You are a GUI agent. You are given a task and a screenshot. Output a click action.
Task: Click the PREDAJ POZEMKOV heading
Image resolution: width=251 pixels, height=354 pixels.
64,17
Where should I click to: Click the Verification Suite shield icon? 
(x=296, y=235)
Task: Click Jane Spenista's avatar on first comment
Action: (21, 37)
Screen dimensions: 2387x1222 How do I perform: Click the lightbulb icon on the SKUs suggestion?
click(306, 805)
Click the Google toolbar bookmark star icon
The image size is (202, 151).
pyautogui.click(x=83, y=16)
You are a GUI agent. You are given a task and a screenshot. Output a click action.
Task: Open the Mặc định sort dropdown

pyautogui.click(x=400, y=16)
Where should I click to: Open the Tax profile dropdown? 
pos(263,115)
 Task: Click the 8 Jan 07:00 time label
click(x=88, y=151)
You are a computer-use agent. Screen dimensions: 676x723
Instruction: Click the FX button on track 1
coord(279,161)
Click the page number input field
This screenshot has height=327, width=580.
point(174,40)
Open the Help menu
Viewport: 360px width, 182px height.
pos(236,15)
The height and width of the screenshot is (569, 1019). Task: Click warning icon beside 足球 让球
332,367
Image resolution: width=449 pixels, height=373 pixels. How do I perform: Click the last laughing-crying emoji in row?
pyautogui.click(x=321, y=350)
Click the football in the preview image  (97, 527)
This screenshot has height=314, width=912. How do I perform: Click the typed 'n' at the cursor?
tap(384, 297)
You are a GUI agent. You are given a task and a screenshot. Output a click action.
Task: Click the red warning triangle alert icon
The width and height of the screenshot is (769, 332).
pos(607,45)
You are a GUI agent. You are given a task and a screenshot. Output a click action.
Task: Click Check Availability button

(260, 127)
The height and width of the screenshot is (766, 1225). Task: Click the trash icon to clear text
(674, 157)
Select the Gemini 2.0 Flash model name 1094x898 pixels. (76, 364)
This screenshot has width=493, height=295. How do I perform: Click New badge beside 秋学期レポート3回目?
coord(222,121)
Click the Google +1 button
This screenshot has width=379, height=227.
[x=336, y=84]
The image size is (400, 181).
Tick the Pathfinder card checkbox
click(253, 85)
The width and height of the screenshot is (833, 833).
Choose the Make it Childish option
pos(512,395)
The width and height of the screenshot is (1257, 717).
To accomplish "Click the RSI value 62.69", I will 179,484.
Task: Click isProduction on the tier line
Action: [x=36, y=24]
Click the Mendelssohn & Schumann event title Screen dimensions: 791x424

## Exercise instructions
Put every line of the records above into a Markdown table with the columns Row and Line, numbering the rows in order and skipping blank lines.

## Task solution
| Row | Line |
|---|---|
| 1 | You are a GUI agent. You are given a task and a screenshot. Output a click action. |
| 2 | Task: Click the PREDAJ POZEMKOV heading |
| 3 | Image resolution: width=251 pixels, height=354 pixels. |
| 4 | 64,17 |
| 5 | Where should I click to: Click the Verification Suite shield icon?  |
| 6 | (x=296, y=235) |
| 7 | Task: Click Jane Spenista's avatar on first comment |
| 8 | Action: (21, 37) |
| 9 | Screen dimensions: 2387x1222 How do I perform: Click the lightbulb icon on the SKUs suggestion? |
| 10 | click(306, 805) |
| 11 | Click the Google toolbar bookmark star icon |
| 12 | The image size is (202, 151). |
| 13 | pyautogui.click(x=83, y=16) |
| 14 | You are a GUI agent. You are given a task and a screenshot. Output a click action. |
| 15 | Task: Open the Mặc định sort dropdown |
| 16 | pyautogui.click(x=400, y=16) |
| 17 | Where should I click to: Open the Tax profile dropdown?  |
| 18 | pos(263,115) |
| 19 |  Task: Click the 8 Jan 07:00 time label |
| 20 | click(x=88, y=151) |
| 21 | You are a computer-use agent. Screen dimensions: 676x723 |
| 22 | Instruction: Click the FX button on track 1 |
| 23 | coord(279,161) |
| 24 | Click the page number input field |
| 25 | This screenshot has height=327, width=580. |
| 26 | point(174,40) |
| 27 | Open the Help menu |
| 28 | Viewport: 360px width, 182px height. |
| 29 | pos(236,15) |
| 30 | The height and width of the screenshot is (569, 1019). Task: Click warning icon beside 足球 让球 |
| 31 | 332,367 |
| 32 | Image resolution: width=449 pixels, height=373 pixels. How do I perform: Click the last laughing-crying emoji in row? |
| 33 | pyautogui.click(x=321, y=350) |
| 34 | Click the football in the preview image  (97, 527) |
| 35 | This screenshot has height=314, width=912. How do I perform: Click the typed 'n' at the cursor? |
| 36 | tap(384, 297) |
| 37 | You are a GUI agent. You are given a task and a screenshot. Output a click action. |
| 38 | Task: Click the red warning triangle alert icon |
| 39 | The width and height of the screenshot is (769, 332). |
| 40 | pos(607,45) |
| 41 | You are a GUI agent. You are given a task and a screenshot. Output a click action. |
| 42 | Task: Click Check Availability button |
| 43 | (260, 127) |
| 44 | The height and width of the screenshot is (766, 1225). Task: Click the trash icon to clear text |
| 45 | (674, 157) |
| 46 | Select the Gemini 2.0 Flash model name 1094x898 pixels. (76, 364) |
| 47 | This screenshot has width=493, height=295. How do I perform: Click New badge beside 秋学期レポート3回目? |
| 48 | coord(222,121) |
| 49 | Click the Google +1 button |
| 50 | This screenshot has width=379, height=227. |
| 51 | [x=336, y=84] |
| 52 | The image size is (400, 181). |
| 53 | Tick the Pathfinder card checkbox |
| 54 | click(253, 85) |
| 55 | The width and height of the screenshot is (833, 833). |
| 56 | Choose the Make it Childish option |
| 57 | pos(512,395) |
| 58 | The width and height of the screenshot is (1257, 717). |
| 59 | To accomplish "Click the RSI value 62.69", I will 179,484. |
| 60 | Task: Click isProduction on the tier line |
| 61 | Action: [x=36, y=24] |
| 62 | Click the Mendelssohn & Schumann event title Screen dimensions: 791x424 |